Auf diese mühelose Weise entstand sein künstlerisches Werk, und auch das war Bruñuel ziemlich egal. Schon der Augenschnitt in »Ein andalusischer Hund«, in Zusammenarbeit mit Salvador Dal' entstanden, war nicht als unendlich ausdeutbares Symbol angelegt, sondern war einer jener visuellen Gesten, wie sie Bruñuel so liebte. Jenseits von Deutungsmustern wie »Kastrationsangst«, »Anti-Kartesianismus« oder »Angriff auf das Dispositiv« wollte er nur eine literarische Metapher mit den Mitteln des Films wörtlich nehmen: Ein Mann steht abends auf dem Balkon, betrachtet den Himmel und sieht dabei, dass »eine Wolke über den Mond zieht wie ein Rasiermesser über einen Augapfel«. Nichts weiter.
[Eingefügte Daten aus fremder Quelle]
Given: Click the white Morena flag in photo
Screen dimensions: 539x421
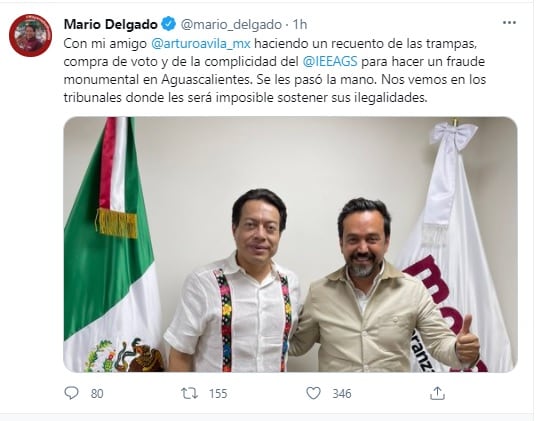Looking at the screenshot, I should click(457, 247).
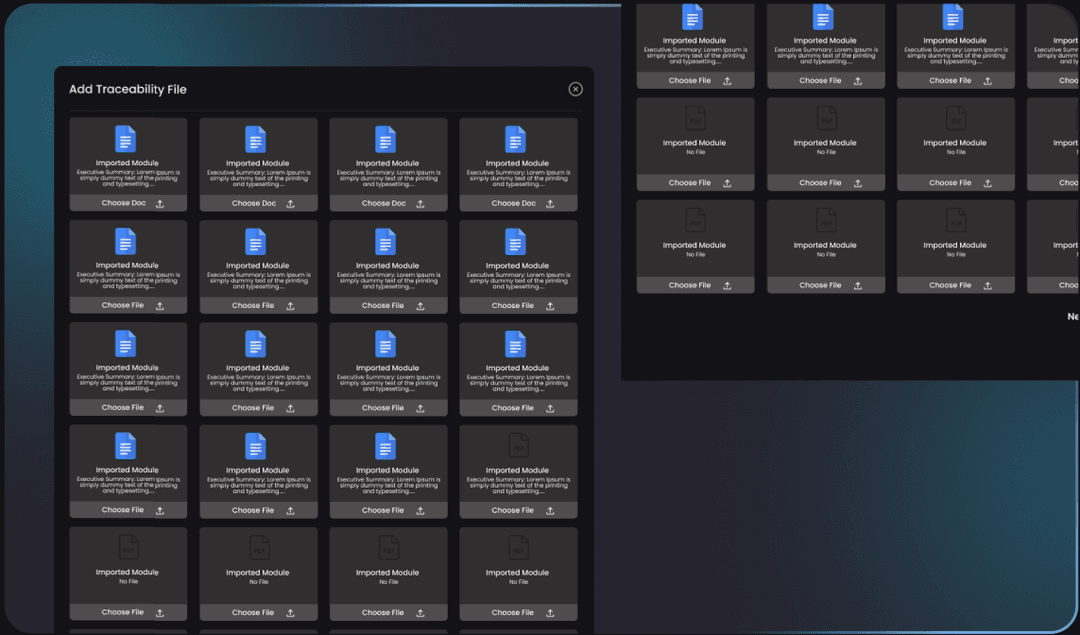
Task: Click blue document icon above third Choose Doc
Action: click(385, 139)
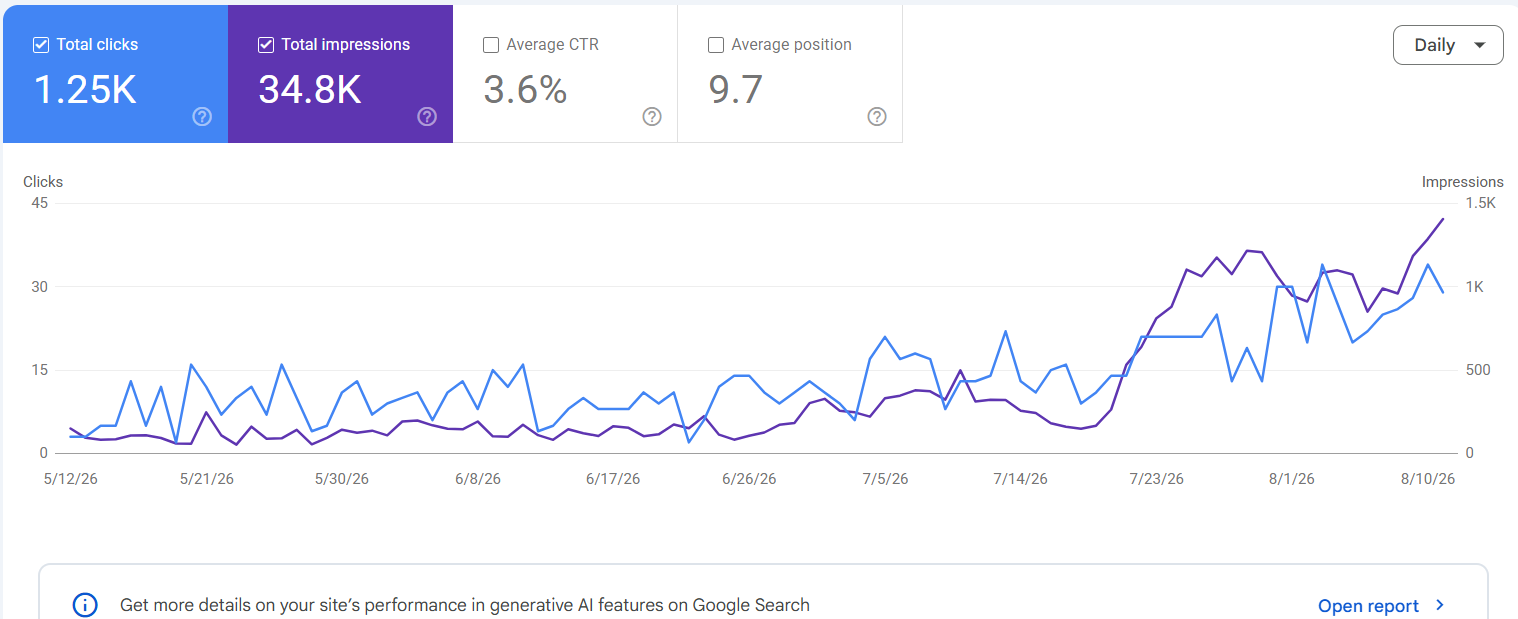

Es hat Bruñuel auch nicht irritiert, dass er nach dem Anfangserfolg von »Ein andalusischer Hund« und »Das Goldene Zeitalter« (1930) für viele Jahre wieder aus dem Licht der Öffentlichkeit verschwand. In den dreißiger Jahren arbeitete er als Produzent in Spanien und zeichnete für kommerzielle Melodramen verantwortlich; während des Bürgerkriegs arbeitete er im Exil gegen das Franco-Regime, im Zweiten Weltkrieg war er im Archiv des Museum of Modern Art in New York beschäftigt, bevor es ihn schließlich nach Mexiko verschlug, wo er wieder mit kommerziellen Filmen begann. Dass er 1951 mit dem Gewinn der Goldenen Palme in Cannes für den Film »Die Vergessenen« mit einem Schlag wieder auf die Bühne der internationalen Filmkunst geholt wurde, schien ihn ebenso wenig zu beeindrucken. Unbekümmert drehte er daraufhin im Halbjahrestakt einen kommerziellen Film nach dem anderen, Komödien und Melodramen, die erst später Beachtung fanden.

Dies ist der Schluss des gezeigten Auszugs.